▶ [What the exercise asks]: Which lines below include the string "agent"? Please show each one.

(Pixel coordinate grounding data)
/---

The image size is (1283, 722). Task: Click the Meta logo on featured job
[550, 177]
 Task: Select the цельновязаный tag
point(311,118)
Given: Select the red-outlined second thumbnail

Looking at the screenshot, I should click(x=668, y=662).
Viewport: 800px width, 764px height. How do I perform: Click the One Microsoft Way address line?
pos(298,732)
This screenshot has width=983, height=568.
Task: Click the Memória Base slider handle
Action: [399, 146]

\---
/---

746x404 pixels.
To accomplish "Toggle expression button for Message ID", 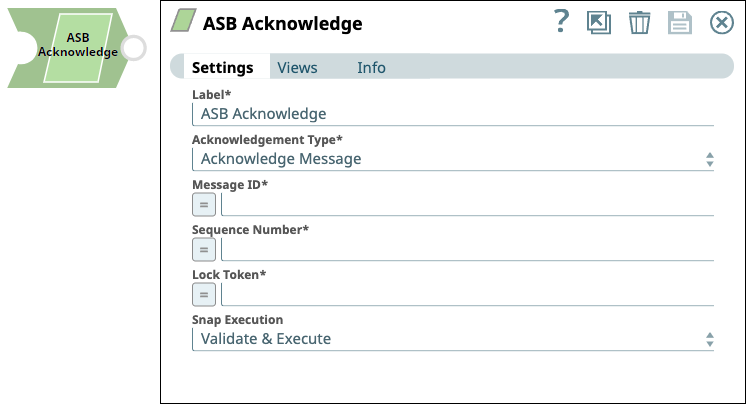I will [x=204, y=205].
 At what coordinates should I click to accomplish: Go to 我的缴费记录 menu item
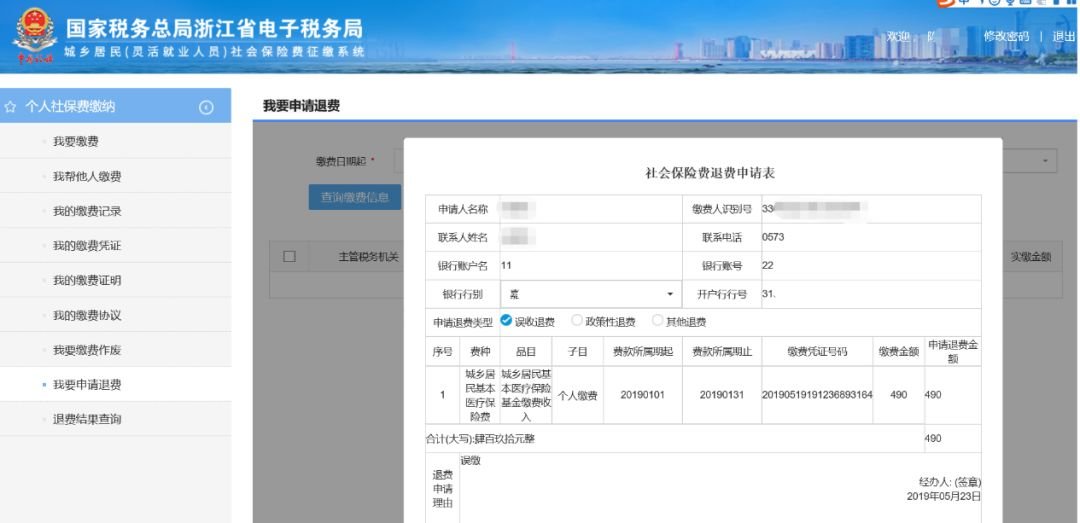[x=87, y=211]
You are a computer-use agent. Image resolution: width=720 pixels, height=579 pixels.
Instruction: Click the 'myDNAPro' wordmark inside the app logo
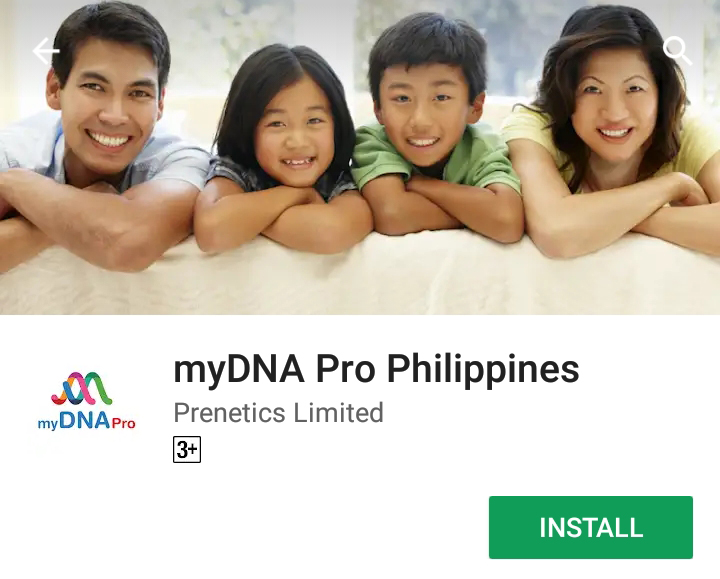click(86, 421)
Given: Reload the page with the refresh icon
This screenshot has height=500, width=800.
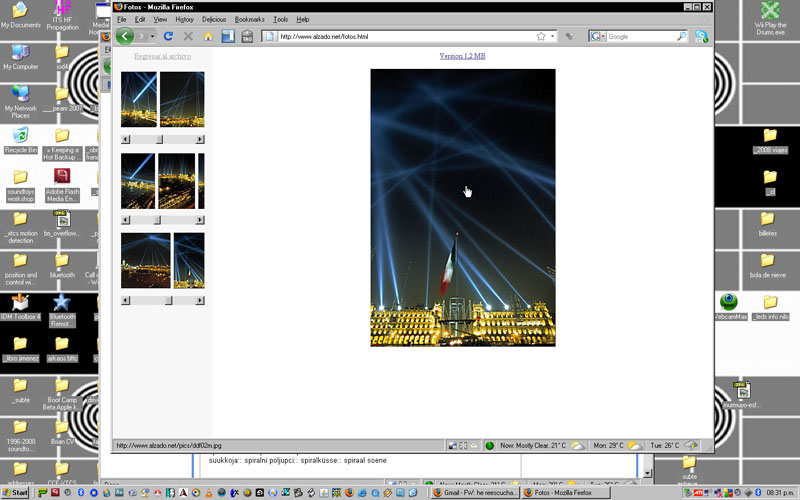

\---
/---

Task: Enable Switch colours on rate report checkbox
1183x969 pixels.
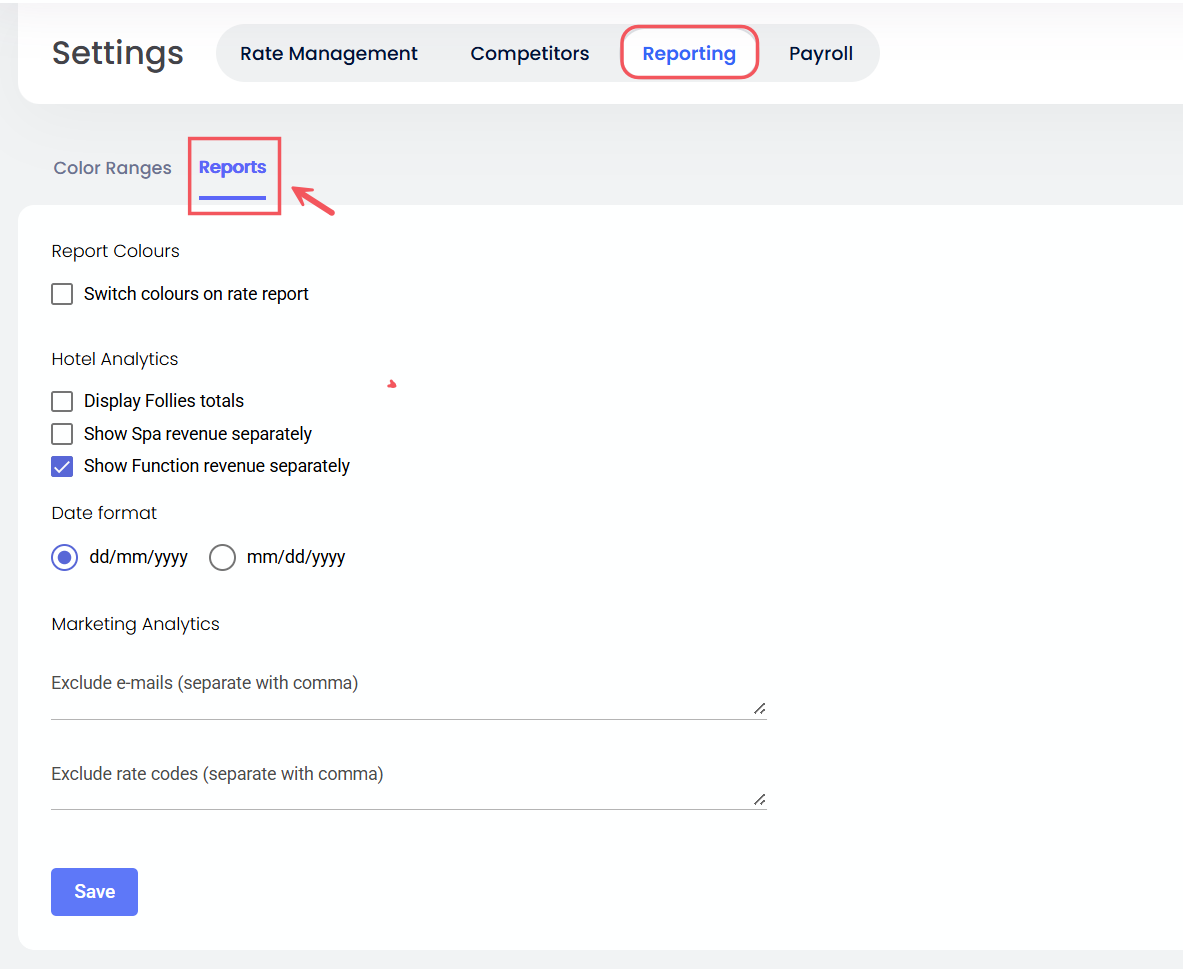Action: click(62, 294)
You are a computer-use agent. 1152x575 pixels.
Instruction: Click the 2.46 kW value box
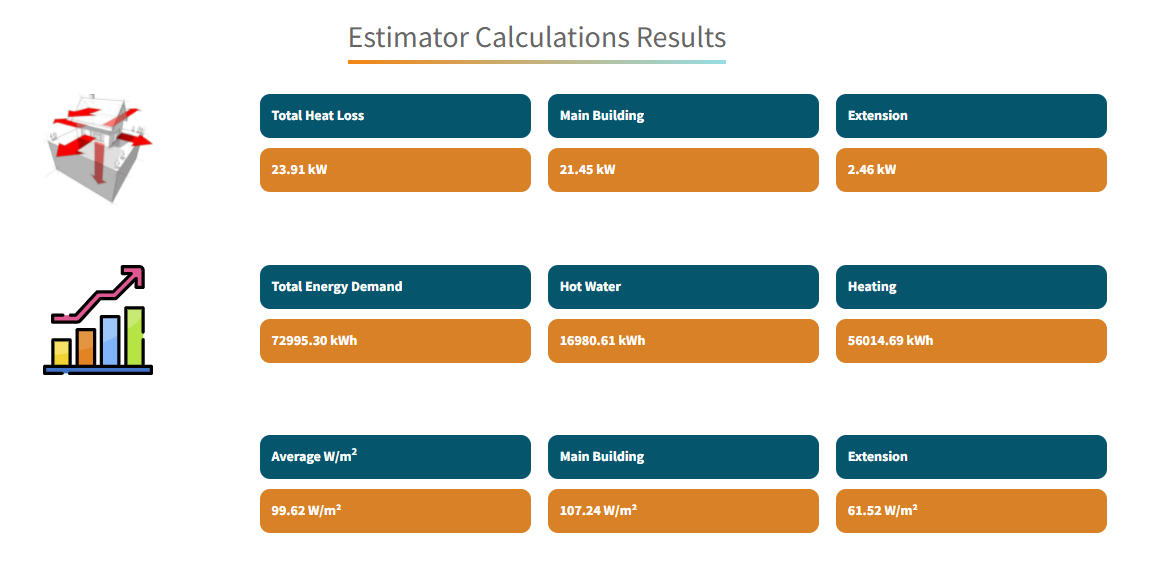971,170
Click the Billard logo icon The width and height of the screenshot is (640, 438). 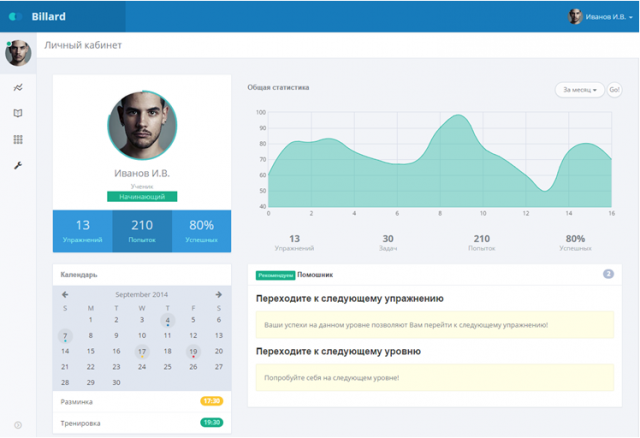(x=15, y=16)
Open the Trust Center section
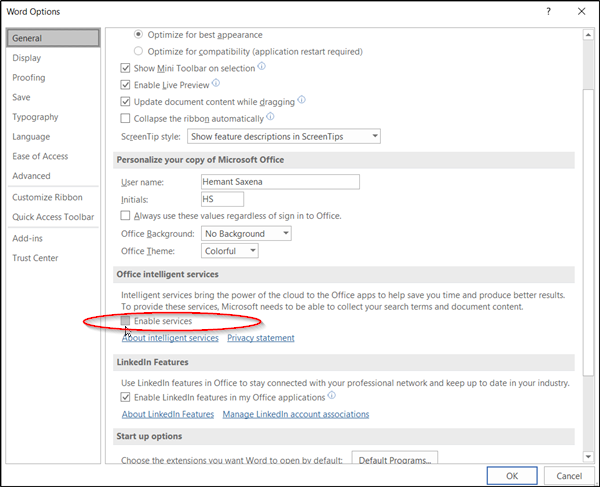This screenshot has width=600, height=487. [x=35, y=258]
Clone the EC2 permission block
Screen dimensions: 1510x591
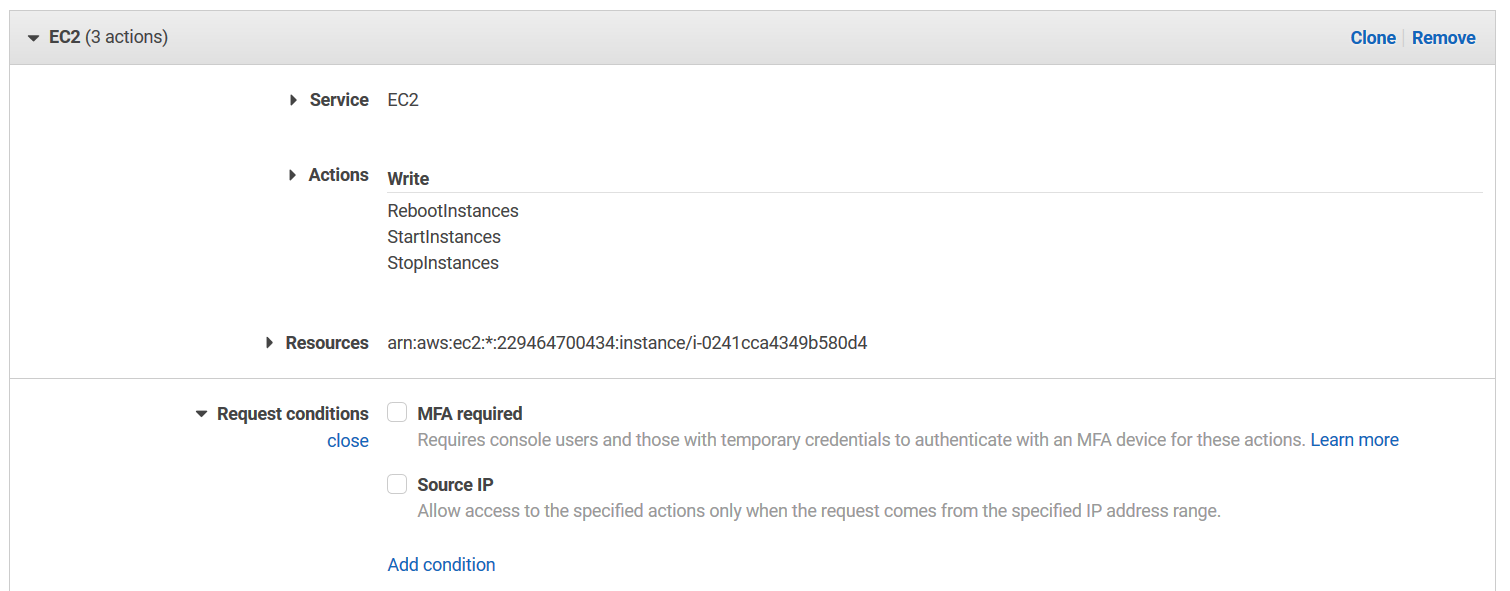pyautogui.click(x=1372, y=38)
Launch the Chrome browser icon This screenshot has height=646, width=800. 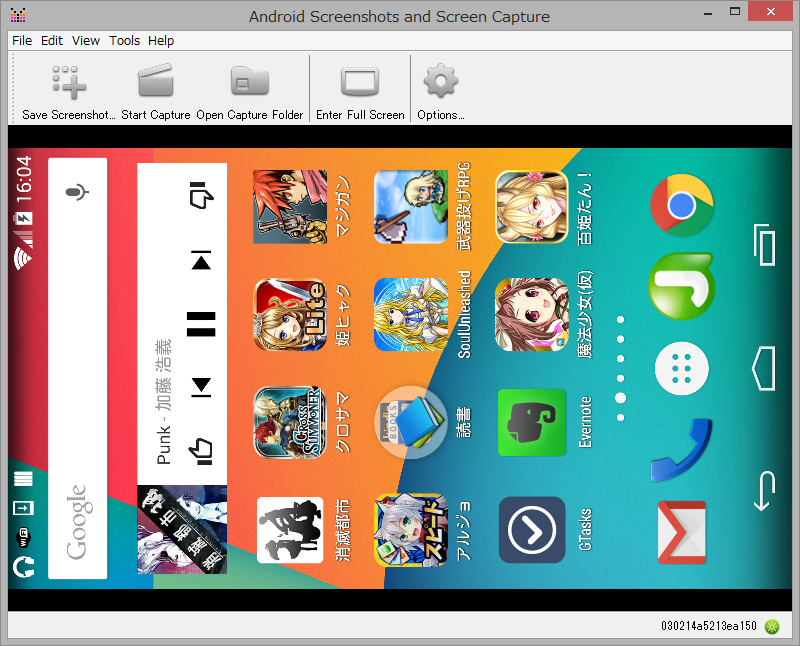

\---

▶ [Answer to the problem]:
You are a computer-use agent. Image resolution: width=720 pixels, height=579 pixels.
You are a computer-use agent. 1152x575 pixels.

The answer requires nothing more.